◆ **WHAT IS REQUIRED**
Take the entries below and reproduce exactly the portion that begins at the line containing "Identify the click" and ends at the line containing "Liste (216, 86)", keeping both ends, dropping pictures, and adding nothing else.

:: MATERIAL PROVIDED

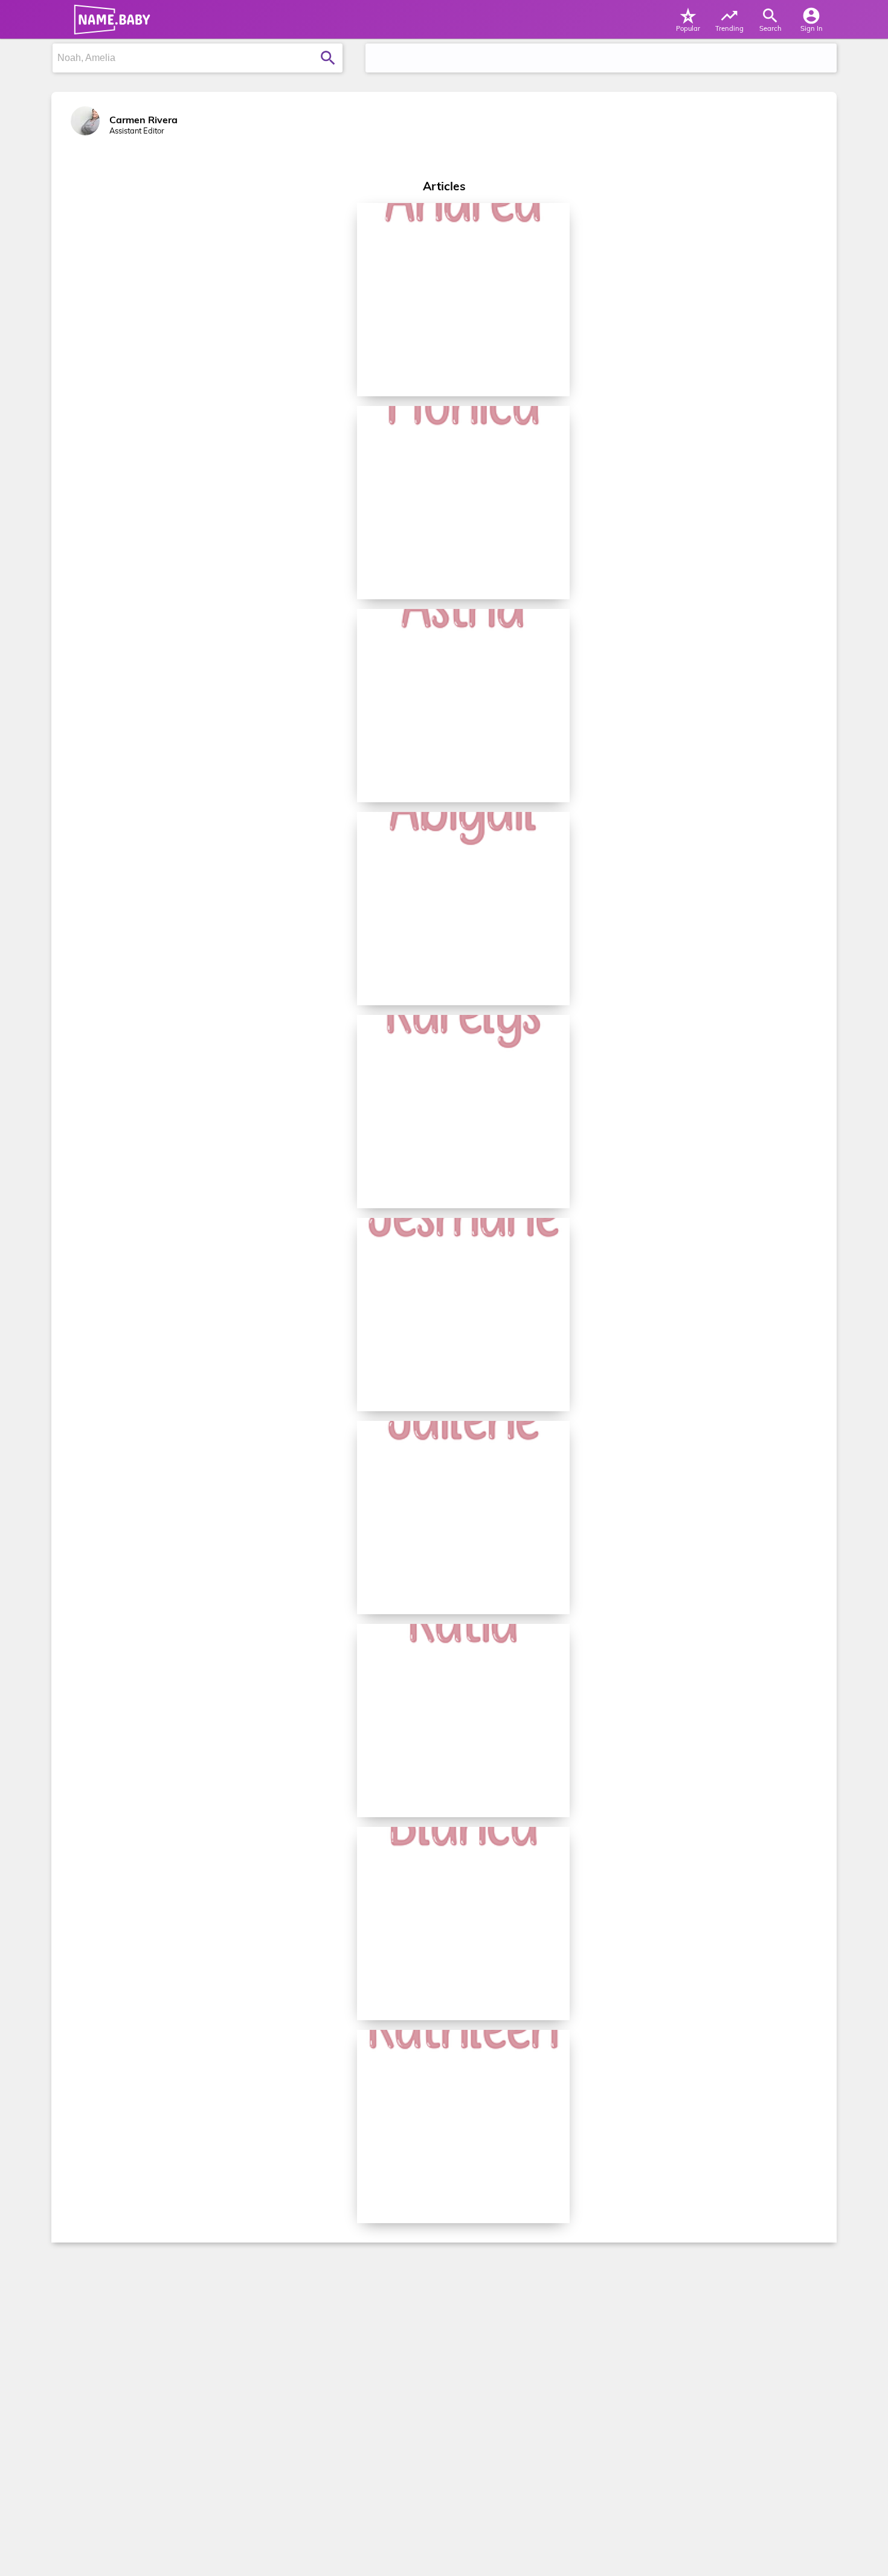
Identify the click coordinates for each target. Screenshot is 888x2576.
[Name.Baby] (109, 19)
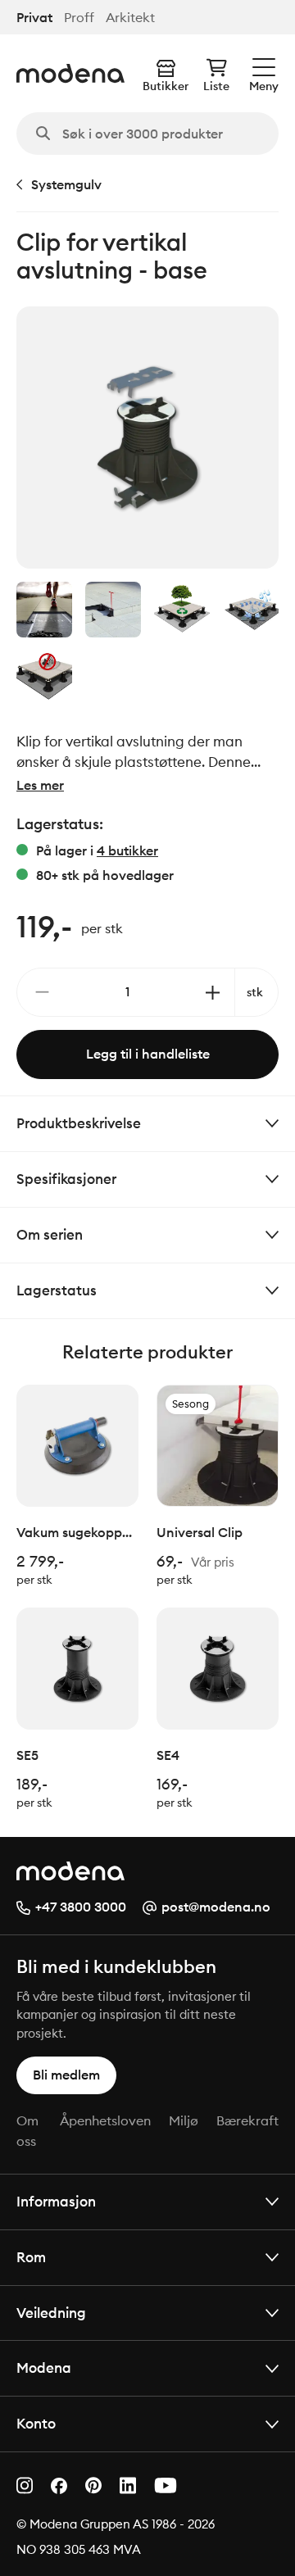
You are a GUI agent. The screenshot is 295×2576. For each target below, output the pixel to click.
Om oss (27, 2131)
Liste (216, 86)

::::
:: MATERIAL PROVIDED

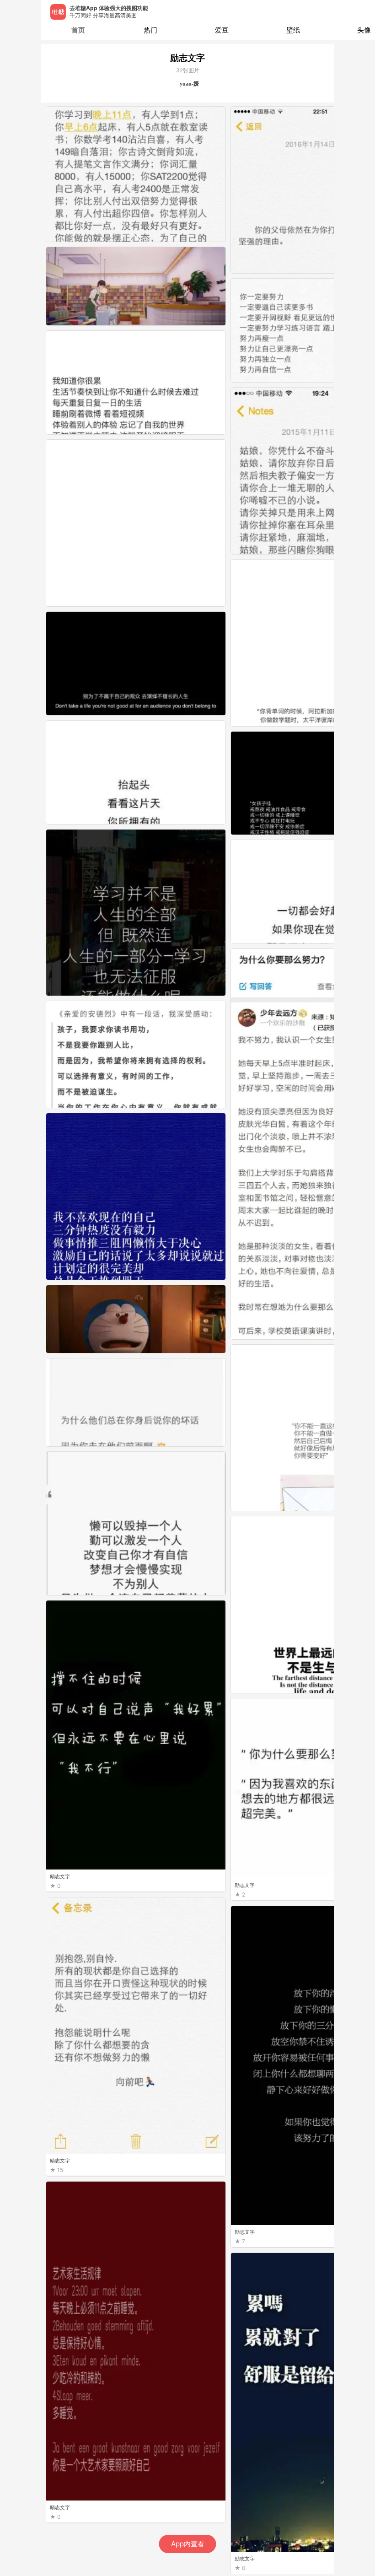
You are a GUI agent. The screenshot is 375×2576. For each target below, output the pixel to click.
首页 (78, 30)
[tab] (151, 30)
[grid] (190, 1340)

::::
:: MATERIAL PROVIDED

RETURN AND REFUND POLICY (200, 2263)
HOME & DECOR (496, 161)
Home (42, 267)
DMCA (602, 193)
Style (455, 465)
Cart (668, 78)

::::

◆ **PROBLEM SOLUTION**
Identify the click coordinates for each target. Screenshot is 888x2576.
[Name.Baby] (109, 19)
You are a GUI agent. The screenshot is 295×2576. For each target below, output the pixel to click.
Om oss (27, 2131)
Liste (216, 86)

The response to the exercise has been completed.